Selected excerpt →
Photo: Chris Blanchette

Students waiting months for counselling

In Campus News, News /

By Keith Capstick

Wait times for the school’s counselling services can stretch to three months based on a “triage appointment” assessment, in which students’ personal safety is determined by counsellors.

Students that are not experiencing safety concerns or struggling with day-to-day tasks are asked to wait up to four weeks for an intake appointment after their original triage appointment, on arrival. Once there, they are again assessed and paired with a long-term counsellor. Students struggling with day-to-day tasks have their wait time expedited to one-to-two weeks. Students that are “not experiencing safety concerns” are asked to wait two months or longer.

Students with serious safety concerns and recent trauma are allotted same-week intake appointments. The centre maintains 10 same-day appointment times per week for students in urgent need.

“When you’re dealing with mental illness, every day can feel like the worst day and it can’t always wait,” said Cassidy Allison, a fourth-year RTA school of media student, who waited a month for counselling.

The Ryerson Centre for Student Development and Counselling (CSDC) currently staffs 15 counsellors, an additional two consulting psychiatrists and six graduate students in addition to one psychiatry resident. The staff service more than 30,000 undergraduate students as well as graduate students.

Dataset excerpts →
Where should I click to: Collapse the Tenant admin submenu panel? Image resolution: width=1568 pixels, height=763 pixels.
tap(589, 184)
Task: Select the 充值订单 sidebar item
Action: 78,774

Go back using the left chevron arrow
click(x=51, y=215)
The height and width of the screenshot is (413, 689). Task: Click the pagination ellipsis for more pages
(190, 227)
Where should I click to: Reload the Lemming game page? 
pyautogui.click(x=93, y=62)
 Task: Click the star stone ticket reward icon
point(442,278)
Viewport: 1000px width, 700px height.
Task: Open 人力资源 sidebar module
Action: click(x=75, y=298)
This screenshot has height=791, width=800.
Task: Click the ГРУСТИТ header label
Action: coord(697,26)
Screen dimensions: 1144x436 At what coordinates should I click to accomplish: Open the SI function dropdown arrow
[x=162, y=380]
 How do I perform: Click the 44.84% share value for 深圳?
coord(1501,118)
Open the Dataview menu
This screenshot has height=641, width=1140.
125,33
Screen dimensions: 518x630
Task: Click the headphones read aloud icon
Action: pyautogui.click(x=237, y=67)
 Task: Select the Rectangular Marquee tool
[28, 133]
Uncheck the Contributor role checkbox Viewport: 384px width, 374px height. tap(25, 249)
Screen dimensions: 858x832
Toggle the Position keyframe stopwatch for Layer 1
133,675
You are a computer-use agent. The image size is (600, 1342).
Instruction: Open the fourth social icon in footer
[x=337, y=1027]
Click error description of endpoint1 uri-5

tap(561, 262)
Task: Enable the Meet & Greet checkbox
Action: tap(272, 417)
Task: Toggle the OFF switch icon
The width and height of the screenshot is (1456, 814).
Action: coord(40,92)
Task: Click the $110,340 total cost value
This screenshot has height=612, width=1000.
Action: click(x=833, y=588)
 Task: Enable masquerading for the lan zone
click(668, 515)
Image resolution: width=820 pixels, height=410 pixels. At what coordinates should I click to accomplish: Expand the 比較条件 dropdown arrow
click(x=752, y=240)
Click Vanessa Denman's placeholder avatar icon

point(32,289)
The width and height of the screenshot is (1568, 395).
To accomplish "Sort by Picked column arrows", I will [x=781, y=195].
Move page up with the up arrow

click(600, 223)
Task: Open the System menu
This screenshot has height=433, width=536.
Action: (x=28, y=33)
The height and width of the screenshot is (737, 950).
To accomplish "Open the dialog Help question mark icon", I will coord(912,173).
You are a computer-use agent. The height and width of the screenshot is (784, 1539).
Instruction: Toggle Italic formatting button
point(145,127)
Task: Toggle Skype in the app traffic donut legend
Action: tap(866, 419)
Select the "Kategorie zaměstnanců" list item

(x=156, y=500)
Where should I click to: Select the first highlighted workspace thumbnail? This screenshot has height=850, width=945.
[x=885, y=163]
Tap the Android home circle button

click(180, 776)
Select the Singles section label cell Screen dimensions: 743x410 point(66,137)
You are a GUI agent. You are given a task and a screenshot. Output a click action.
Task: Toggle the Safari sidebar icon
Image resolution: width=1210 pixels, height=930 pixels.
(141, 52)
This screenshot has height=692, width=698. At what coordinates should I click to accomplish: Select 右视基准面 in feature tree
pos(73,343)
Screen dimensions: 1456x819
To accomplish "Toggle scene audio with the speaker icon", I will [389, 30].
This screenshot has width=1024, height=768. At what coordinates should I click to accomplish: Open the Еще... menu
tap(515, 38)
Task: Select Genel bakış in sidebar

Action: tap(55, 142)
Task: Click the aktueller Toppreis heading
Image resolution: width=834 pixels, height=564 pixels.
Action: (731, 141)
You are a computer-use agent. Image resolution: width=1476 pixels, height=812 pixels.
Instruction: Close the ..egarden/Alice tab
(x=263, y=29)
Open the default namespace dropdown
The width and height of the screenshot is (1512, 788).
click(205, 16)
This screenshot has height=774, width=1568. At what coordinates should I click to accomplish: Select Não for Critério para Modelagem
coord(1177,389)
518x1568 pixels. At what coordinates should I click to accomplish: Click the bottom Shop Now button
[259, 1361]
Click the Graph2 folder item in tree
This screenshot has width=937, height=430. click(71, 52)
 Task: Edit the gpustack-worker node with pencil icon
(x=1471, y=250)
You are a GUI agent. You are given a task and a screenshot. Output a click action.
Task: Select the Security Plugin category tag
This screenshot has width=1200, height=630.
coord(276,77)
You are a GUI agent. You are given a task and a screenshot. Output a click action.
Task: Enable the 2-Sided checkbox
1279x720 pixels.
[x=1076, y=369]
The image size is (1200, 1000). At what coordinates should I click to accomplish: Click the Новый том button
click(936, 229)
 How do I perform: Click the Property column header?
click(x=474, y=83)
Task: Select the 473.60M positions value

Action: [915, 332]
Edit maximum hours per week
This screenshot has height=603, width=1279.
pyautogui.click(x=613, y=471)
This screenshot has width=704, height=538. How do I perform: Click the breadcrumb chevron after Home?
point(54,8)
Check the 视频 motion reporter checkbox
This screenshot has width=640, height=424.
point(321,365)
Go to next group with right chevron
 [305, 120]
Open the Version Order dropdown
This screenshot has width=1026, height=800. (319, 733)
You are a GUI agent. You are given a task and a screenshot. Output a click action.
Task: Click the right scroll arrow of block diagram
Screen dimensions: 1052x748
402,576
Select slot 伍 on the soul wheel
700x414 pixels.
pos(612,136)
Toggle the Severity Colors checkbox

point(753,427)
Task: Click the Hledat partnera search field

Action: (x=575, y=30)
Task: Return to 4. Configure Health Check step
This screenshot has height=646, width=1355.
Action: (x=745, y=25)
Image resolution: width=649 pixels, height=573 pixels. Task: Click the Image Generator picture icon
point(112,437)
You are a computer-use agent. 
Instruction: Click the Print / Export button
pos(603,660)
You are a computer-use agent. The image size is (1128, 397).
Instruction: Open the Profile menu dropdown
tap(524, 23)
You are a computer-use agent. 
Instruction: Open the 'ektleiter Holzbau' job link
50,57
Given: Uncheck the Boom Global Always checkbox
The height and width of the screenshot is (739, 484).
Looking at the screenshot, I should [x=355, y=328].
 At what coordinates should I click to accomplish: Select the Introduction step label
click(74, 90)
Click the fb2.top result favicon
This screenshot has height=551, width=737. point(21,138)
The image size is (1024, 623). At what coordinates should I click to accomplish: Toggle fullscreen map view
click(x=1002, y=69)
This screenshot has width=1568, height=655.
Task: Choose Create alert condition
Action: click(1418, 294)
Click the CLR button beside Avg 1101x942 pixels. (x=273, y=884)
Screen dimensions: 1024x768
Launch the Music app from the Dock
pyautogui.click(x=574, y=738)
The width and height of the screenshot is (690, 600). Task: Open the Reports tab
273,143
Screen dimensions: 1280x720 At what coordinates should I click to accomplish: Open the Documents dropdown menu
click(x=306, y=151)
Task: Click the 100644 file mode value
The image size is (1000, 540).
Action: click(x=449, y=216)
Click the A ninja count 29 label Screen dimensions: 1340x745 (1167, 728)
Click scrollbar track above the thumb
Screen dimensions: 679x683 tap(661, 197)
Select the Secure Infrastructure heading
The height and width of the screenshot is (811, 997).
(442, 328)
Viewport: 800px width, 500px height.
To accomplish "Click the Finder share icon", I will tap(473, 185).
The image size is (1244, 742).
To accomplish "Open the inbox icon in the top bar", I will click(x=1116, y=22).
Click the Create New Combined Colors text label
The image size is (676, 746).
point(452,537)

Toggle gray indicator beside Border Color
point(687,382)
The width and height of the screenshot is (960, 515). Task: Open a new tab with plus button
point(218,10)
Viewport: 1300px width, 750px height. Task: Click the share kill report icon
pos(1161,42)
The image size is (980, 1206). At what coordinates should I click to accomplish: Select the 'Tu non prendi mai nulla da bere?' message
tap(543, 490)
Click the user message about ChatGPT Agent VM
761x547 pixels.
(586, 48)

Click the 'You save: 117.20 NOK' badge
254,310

To do →
**a)** Decide whether each statement below agrees with the counselling article. For each, answer yes or no and quote the words from the article that decide it.
(i) Students with serious safety concerns and recent trauma get same-week intake appointments.
(ii) The centre holds 20 same-day appointment times each week for students in urgent need.
(iii) The Centre for Student Development and Counselling currently staffs 15 counsellors.
**b)** According to the counselling article, how long did Cassidy Allison wait for counselling?
**c)** Please extend the counselling article, starting after its last sentence.

Responses to the tasks →
**a)**
(i) Yes: "Students with serious safety concerns and recent trauma are allotted same-week intake appointments."
(ii) No: "The centre maintains 10 same-day appointment times per week for students in urgent need."
(iii) Yes: "The Ryerson Centre for Student Development and Counselling (CSDC) currently staffs 15 counsellors"

**b)** She waited a month.

**c)**
Lavinia Tea — a third-year creative industries student — found that in her experience the staff were helpful once they were available, but said it was evident that the offices “were extremely understaffed.”

“I went to counselling services and at the time the earliest they could have given me for an intake appointment was a month, so I said fine,” Tea said. “The thing with mental illness is that even if you’re deemed low-risk, that can change at any time.”

Tea was originally scheduled to have her intake appointment approximately two months after she first sought out counselling, only to have it cancelled at the last minute and delayed for another month.

Ryerson offers group therapy sessions to speed up wait times for students who are willing to participate. But Tea stressed the importance of finding someone you can build a rapport with and meeting with them right away.

“As a student that’s struggling with mental illness it’s extremely frustrating because I turned to counselling because I felt like I needed to do something now,” Tea said.

Sarah Thompson, the CSDC’s clinical coordinator, said that shortening wait times is one of the centre’s top priorities.

According to Thompson, the CSDC staffs an extra counsellor during the final six weeks of each term to lower wait times during their highest volume weeks, close to exams.

The CSDC is also looking to create as many same-day services for students as possible.

“We continue to explore possibilities for same-day support for students, including the possibility of speaking to someone for 15-20 minutes to receive some immediate supports and next steps,” Thompson said, in a written statement to The Eyeopener. “We’re not there yet, but we know that access to someone who can answer questions and provide direction same day is best.”

Of Toronto’s three major universities, Ryerson and the University of Toronto’s St. George campus have 15 full-time counsellors and York University has 17, although Ryerson is the smallest of the three schools. York also staffs five additional counsellors with a specialization in mental health.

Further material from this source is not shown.